Cloud Computing Seminar Fall 2009

“If computers of the kind I have advocated become the computers of the future, then computing may someday be organized as a public utility just as the telephone system is a public utility... The computer utility could become the basis of a new and important industry.”, John McCarthy, MIT Centennial in 1961

1 Introduction

Cloud Computing what is it? Here are some "answers" from places you might not expect.

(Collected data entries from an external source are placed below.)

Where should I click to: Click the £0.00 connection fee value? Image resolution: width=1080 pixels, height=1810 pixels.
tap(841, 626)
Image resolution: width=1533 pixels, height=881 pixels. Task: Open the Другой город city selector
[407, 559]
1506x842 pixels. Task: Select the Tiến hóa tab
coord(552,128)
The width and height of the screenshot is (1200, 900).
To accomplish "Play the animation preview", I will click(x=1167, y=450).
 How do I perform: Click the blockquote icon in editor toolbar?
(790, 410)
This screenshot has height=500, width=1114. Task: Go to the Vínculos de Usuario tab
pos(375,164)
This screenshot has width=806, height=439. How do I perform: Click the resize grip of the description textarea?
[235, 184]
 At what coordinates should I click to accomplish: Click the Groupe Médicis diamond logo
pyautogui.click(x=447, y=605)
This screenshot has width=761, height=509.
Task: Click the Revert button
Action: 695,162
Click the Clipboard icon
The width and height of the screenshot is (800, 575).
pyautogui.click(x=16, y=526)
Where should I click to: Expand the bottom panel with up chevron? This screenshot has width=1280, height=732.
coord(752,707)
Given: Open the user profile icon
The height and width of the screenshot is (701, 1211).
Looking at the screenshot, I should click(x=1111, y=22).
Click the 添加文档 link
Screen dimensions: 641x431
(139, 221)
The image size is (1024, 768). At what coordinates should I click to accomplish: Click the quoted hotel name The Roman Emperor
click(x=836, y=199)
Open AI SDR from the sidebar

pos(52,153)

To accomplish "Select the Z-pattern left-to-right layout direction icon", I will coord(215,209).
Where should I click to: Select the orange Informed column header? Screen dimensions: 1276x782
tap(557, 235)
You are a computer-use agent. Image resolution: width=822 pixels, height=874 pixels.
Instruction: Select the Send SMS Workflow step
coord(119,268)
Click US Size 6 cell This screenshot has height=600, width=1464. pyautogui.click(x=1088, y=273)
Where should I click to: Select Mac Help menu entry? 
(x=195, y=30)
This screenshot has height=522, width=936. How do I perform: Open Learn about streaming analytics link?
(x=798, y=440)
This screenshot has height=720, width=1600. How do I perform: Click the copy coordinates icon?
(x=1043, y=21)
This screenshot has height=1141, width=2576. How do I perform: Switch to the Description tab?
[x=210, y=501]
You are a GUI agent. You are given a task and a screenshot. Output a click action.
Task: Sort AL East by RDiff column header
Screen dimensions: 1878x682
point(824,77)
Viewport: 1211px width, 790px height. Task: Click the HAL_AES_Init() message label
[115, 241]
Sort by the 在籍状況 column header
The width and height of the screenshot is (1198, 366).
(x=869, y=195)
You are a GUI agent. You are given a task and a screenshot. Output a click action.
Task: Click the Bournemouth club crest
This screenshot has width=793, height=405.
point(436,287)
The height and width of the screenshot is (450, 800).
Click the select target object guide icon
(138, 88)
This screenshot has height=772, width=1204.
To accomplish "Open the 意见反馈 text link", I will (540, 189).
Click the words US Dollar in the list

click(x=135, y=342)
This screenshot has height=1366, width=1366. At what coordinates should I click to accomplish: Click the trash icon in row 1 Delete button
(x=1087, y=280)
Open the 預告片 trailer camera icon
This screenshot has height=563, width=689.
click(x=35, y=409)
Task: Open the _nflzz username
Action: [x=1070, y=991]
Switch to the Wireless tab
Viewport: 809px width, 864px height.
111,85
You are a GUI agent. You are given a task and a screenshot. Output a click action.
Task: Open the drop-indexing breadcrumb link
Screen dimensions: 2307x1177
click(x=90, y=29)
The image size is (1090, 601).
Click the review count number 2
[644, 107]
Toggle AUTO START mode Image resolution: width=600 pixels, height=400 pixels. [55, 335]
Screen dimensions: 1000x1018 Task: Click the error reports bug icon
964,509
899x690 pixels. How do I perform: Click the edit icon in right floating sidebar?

  1. 1.From Curtis Clark in S&D's Public Sector, 'Yesterday, in his 2010 Budget, President Obama highlighted cloud computing as a key tool for improving innovation, efficiency and effectiveness in Federal IT. "Cloud-computing is a convenient, on-demand model for network access to a shared pool of configurable computing resources (e.g., networks, servers, storage, applications, services) that can be rapidly provisioned and released with minimal management effort or service provider interaction. The cloud element of cloud-computing derives from a metaphor used for the Internet, from the way it is often depicted in computer network diagrams. Conceptually it refers to a model of scalable, real-time, internet-based information technology services and resources, satisfying the computing needs of users, without the users incurring the costs of maintaining the underlying infrastructure. Examples in the private sector involve providing common business applications online, which are accessed from a web browser, with software and data stored on the “cloud” provider’s servers."'

  2. 2.NPR, "Do you have a Yahoo e-mail account? Maybe a Gmail account? Do you put up pictures on Flickr? Perhaps you've started keeping your schedule online. If so, then you are using cloud computing — that's what tech companies call it when people work and store information on the Internet." http://www.npr.org/templates/story/story.php?storyId=93841182

  3. 3.CNN, "What it is? A service that lets anyone rent unlimited hard drive space and/or processing power via the Internet. Also known as, Grid computing, Utility computing, Elastic computing and Software as a service (SaaS)" http://money.cnn.com/2009/02/03/smallbusiness/cloud_computing.fsb/index.htm?postversion=2009020405

  4. 4.Chicago Tonight a nightly news program, "Cloud Computing is just a new way to think about where the computation is happening. Instead of happening on your machine it is happening on alot of machines all at once all over the world and so you don't have to worry about what is going on on your machine so much as some body else has to worry about a service for you where all the computation is going on" http://video.whyy.org/video/1184344044/subject/957383701#

  5. 5.Irving Wladawsky Berger, "Our speakers put cloud computing in its historical context - from the Cambrian explosion all the way through the rise of electric utilities. They showed how businesses today can use this emerging technology for cost-effective and powerful computing solutions. And they also gave us a feel for the real paradigm shift the cloud could bring to the computing world, especially how large software companies might find themselves vulnerable to disruption (although some firms are still in denial about this)." In other words, something big and profound seems to be going on, although we are not totally sure what it is yet. http://alwayson.goingon.com/permalink/post/28058

Some industrial experts are telling us that Cloud Computing is the next "Big Thing":

  1. 1."Some of us feel that cloud computing may very well be The Next Big Thing - one of those massive changes that the IT industry goes through from time to time that really shake things up - like the advent of personal computers in the 1980s and the Web in the next decade. Others - a minority in this meeting - feel that this is the IT industry engaged in one of its periodic hype cycles." Irving Wladawsky Berger summarizing an Economist article.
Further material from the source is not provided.